In the annotation directory will hopefully be a GFF file (Staphylococcus_aureus_SR434_GCF_001986135_1.gff) which can be used with farm_interproscan. You'll want to symlink this to your analysis directory.


In [ ]:
ln -s /lustre/scratch118/infgen/pathogen/pathpipe/refs/Staphylococcus/aureus_SR434_GCF_001986135_1/annotation/Staphylococcus_aureus_SR434_GCF_001986135_1.gff .
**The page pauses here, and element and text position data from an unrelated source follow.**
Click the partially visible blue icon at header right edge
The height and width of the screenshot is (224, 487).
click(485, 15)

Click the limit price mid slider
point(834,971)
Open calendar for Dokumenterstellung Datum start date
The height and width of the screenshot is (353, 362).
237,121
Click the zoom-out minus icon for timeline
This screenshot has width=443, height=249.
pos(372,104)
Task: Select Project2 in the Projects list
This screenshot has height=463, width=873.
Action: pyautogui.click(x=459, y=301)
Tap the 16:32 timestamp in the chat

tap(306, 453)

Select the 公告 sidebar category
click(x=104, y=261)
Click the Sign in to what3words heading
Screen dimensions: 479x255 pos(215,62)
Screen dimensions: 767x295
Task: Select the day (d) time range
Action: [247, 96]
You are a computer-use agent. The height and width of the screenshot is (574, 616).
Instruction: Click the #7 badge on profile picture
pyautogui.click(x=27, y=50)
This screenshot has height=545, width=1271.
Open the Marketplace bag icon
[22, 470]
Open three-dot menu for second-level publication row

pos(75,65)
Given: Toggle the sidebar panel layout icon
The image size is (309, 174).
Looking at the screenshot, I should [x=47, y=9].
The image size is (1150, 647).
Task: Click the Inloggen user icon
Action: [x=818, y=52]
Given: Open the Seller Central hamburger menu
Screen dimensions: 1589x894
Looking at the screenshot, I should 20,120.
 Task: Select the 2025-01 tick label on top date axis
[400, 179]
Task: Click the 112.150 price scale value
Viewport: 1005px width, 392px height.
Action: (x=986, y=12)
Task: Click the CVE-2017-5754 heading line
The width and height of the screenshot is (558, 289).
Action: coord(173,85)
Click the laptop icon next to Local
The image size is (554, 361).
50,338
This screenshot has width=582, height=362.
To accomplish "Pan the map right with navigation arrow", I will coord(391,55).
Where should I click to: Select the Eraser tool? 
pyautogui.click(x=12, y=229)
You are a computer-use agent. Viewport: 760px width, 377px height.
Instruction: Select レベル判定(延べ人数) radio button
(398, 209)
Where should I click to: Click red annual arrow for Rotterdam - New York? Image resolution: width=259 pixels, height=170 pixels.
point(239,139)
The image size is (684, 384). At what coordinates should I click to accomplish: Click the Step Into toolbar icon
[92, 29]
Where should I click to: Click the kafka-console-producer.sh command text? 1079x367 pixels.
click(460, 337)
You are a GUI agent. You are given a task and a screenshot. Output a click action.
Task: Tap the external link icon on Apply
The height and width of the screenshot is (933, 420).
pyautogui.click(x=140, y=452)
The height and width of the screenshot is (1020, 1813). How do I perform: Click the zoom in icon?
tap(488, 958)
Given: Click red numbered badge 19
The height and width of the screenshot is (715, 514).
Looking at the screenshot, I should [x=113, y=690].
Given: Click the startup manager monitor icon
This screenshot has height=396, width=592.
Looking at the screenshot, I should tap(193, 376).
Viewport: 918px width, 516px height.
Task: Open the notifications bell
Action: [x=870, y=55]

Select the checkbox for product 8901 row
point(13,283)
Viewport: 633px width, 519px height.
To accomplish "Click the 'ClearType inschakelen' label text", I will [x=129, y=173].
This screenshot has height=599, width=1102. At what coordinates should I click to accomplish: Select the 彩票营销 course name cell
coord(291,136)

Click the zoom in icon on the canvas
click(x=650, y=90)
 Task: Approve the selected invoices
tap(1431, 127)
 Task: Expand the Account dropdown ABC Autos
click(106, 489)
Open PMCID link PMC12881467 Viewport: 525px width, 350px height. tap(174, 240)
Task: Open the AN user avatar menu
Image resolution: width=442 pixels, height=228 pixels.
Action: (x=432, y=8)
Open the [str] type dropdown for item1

You can get the usage for farm_interproscan with:


In [ ]:
farm_interproscan -h

These are the example usage commands you're looking for:

# Run InterProScan using LSF with GFF input (standard genetic code for translation)
  farm_interproscan -a annotation.gff -g

# Run InterProScan using LSF with GFF input (bacterial code for translation)
  farm_interproscan -a annotation.gff -g -c 11

As our example here is a bacteria strain we need the second of these.


In [ ]:
farm_interproscan -a Staphylococcus_aureus_SR434_GCF_001986135_1.gff -g -c 11

When this has finished running you'll get an output file with the suffix .go.tsv. We've put the first 20 lines of this file as an example in the data directory.


In [60]:
head data/Staphylococcus_aureus_SR434_GCF_001986135_1.gff.iprscan.gff.go.tsv


Staphylococcus_aureus_SR434_GCF_001986135_1_02557	GO:0016491;GO:0008270;GO:0055114
Staphylococcus_aureus_SR434_GCF_001986135_1_01435	GO:0006355
Staphylococcus_aureus_SR434_GCF_001986135_1_00932	GO:0005488;GO:0015886;GO:0016020;GO:0020037
Staphylococcus_aureus_SR434_GCF_001986135_1_02609	GO:0006950;GO:0055114;GO:0016722;GO:0006879;GO:0008199
Staphylococcus_aureus_SR434_GCF_001986135_1_02722	GO:0005737;GO:0006457;GO:0005524
Staphylococcus_aureus_SR434_GCF_001986135_1_00371	GO:0000155;GO:0007165;GO:0004871;GO:0016021;GO:0016310;GO:0016772
Staphylococcus_aureus_SR434_GCF_001986135_1_01882	GO:0003824;GO:0006525;GO:0008483;GO:0030170;GO:0004587
Staphylococcus_aureus_SR434_GCF_001986135_1_01655	GO:0005576;GO:0009405
Staphylococcus_aureus_SR434_GCF_001986135_1_02101	GO:0031647
Staphylococcus_aureus_SR434_GCF_001986135_1_01633	GO:0005328;GO:0006836;GO:0016021

This will give you the GO terms associated with each unique gene identifier. The GO terms will be seperated by a semi-colon (';') as this is the format used by topGO and DEAGO.

Note: this will not give you gene names or descriptions although you may be able to find these in the GFF files and add them to the annotation.